Task goal
Taking the line with "The image size is (2419, 1512)." as the first and the line with "in the upload" as the last, set down the lines below exactly, pictures excluded.

Recorded data
'''
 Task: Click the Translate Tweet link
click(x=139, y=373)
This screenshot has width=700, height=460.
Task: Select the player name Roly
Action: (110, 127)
'''
'''
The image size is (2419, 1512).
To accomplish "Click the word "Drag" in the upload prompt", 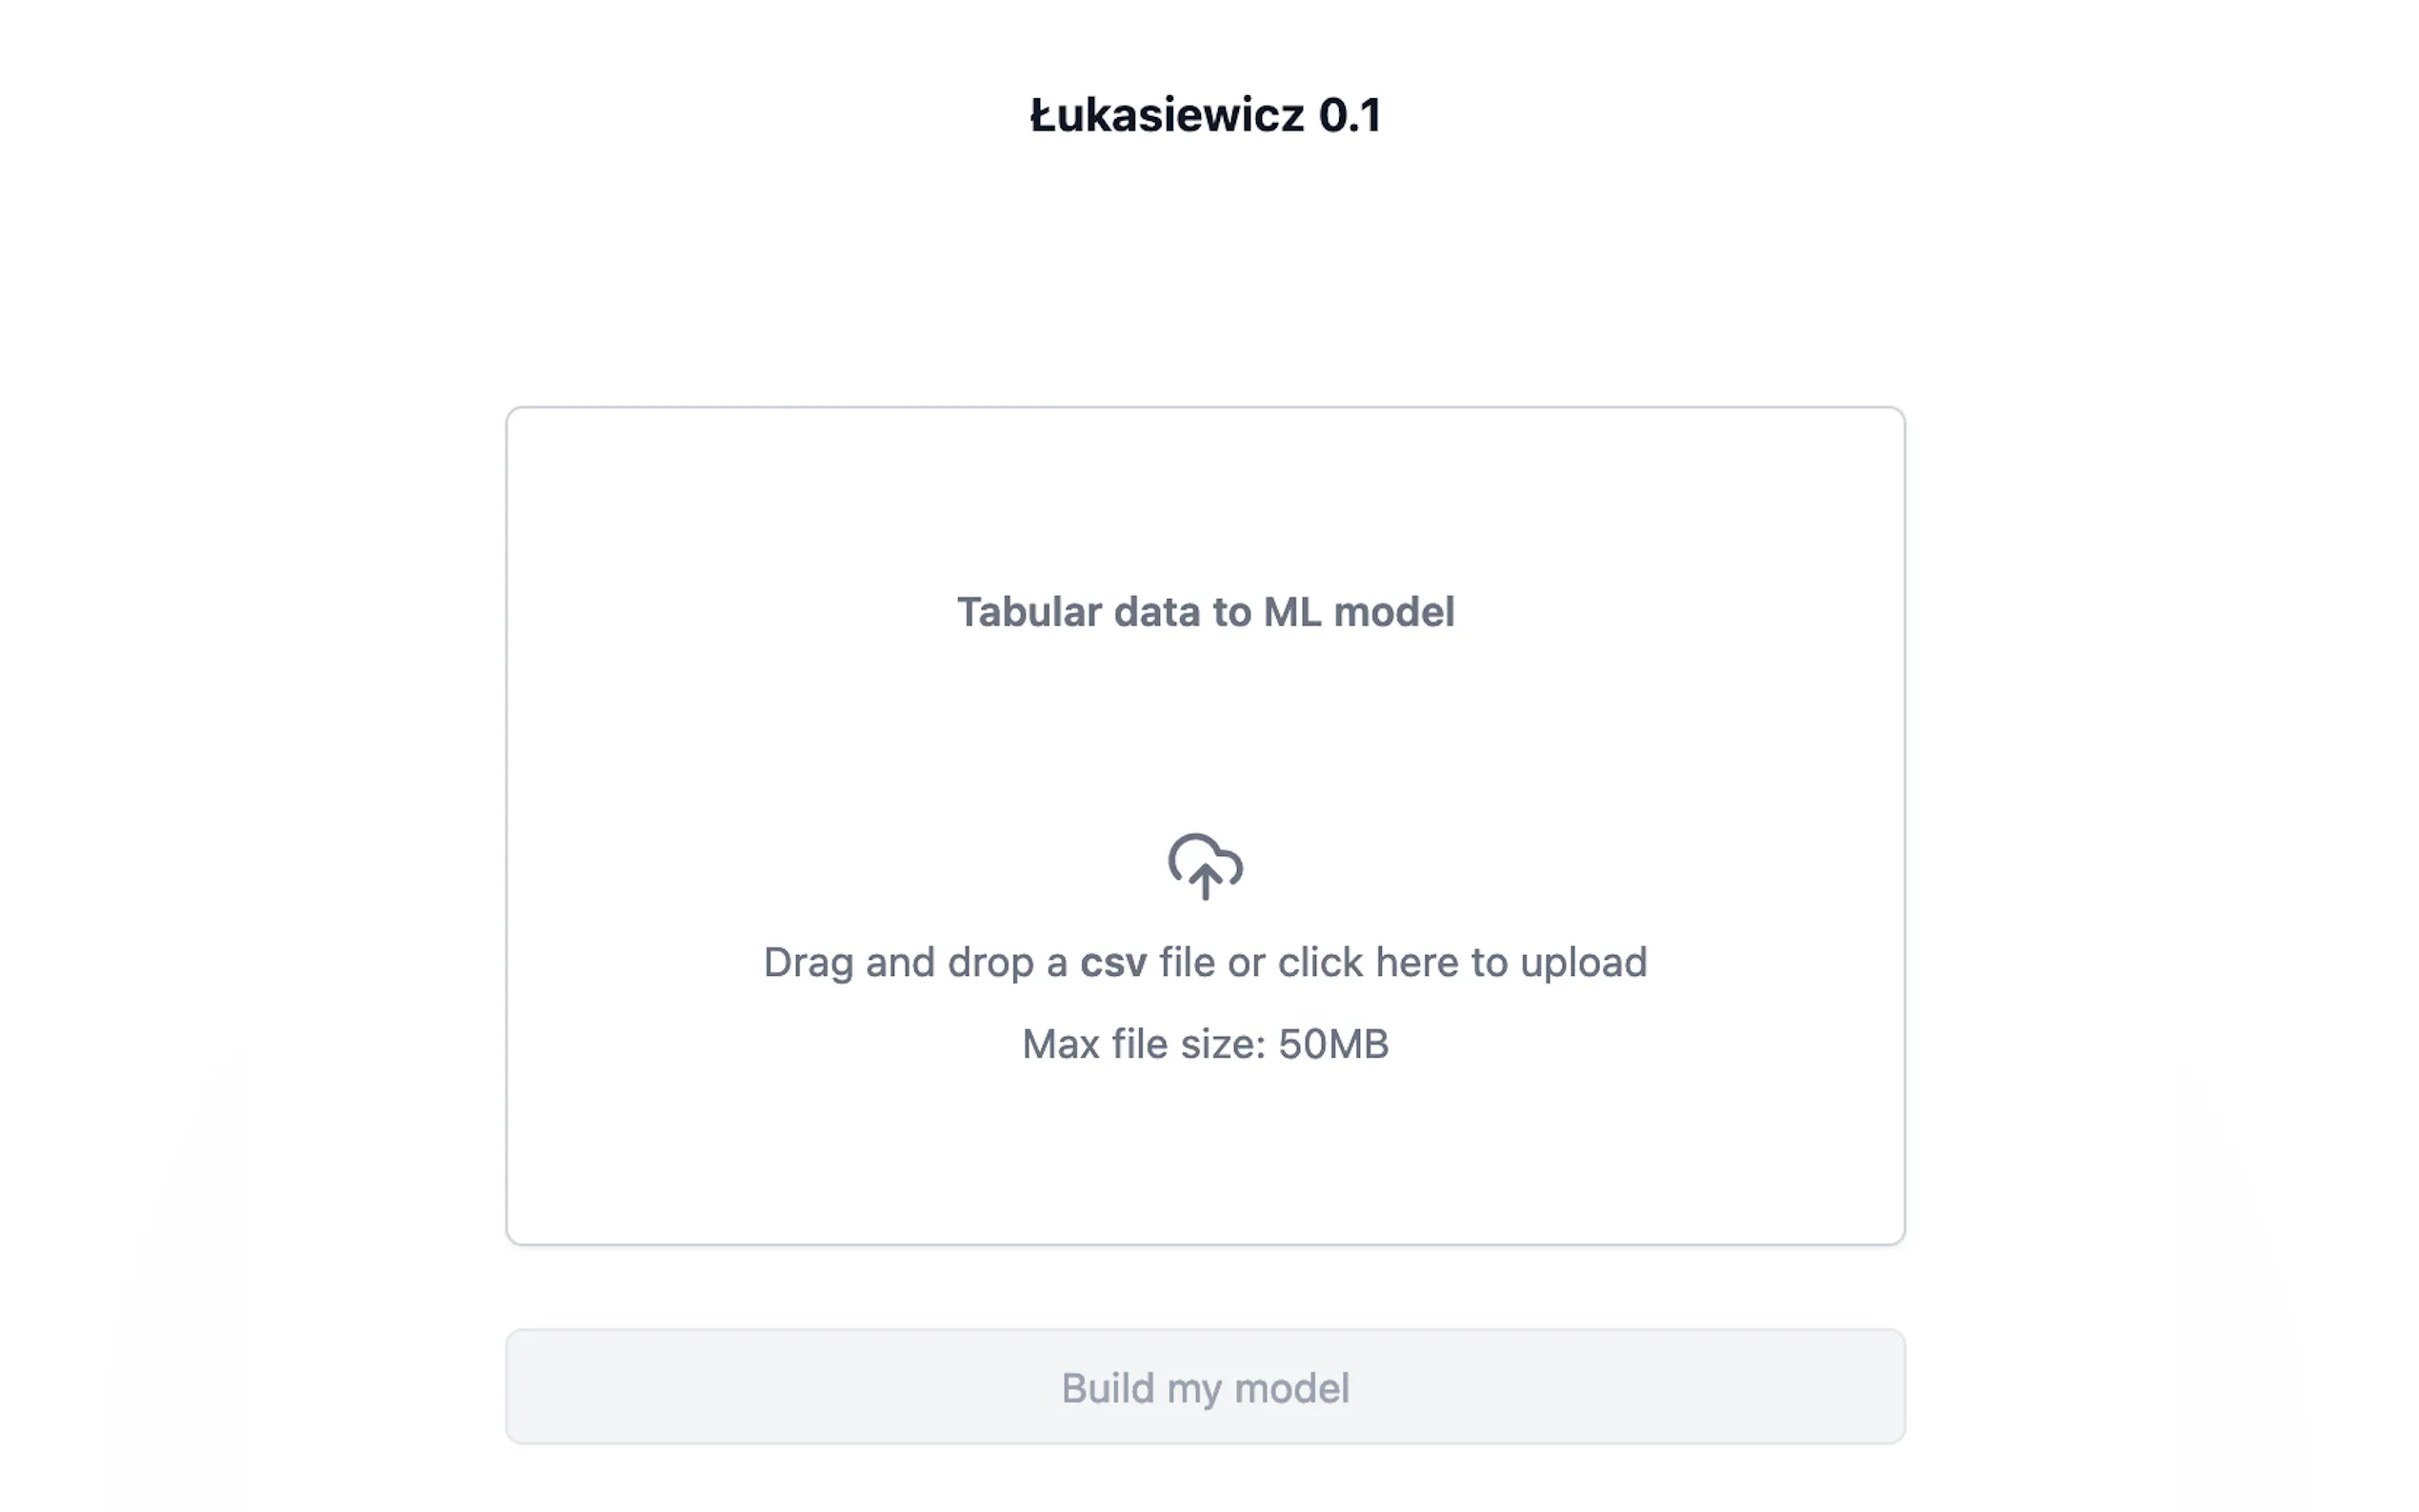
'''
'''
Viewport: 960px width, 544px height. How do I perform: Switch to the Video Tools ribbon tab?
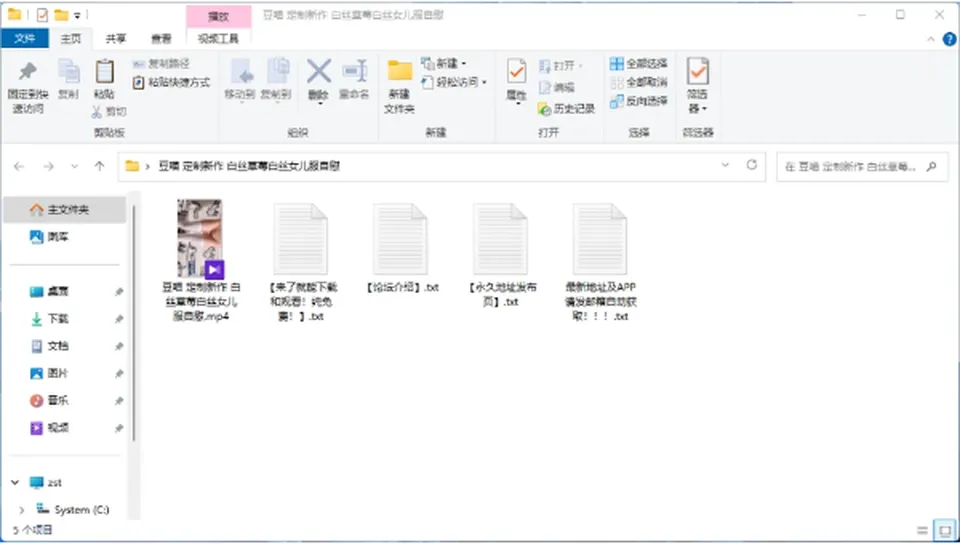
'''
Output
The image size is (2419, 1512).
To accomplish "Click the word "Drag" in the upload prompt", 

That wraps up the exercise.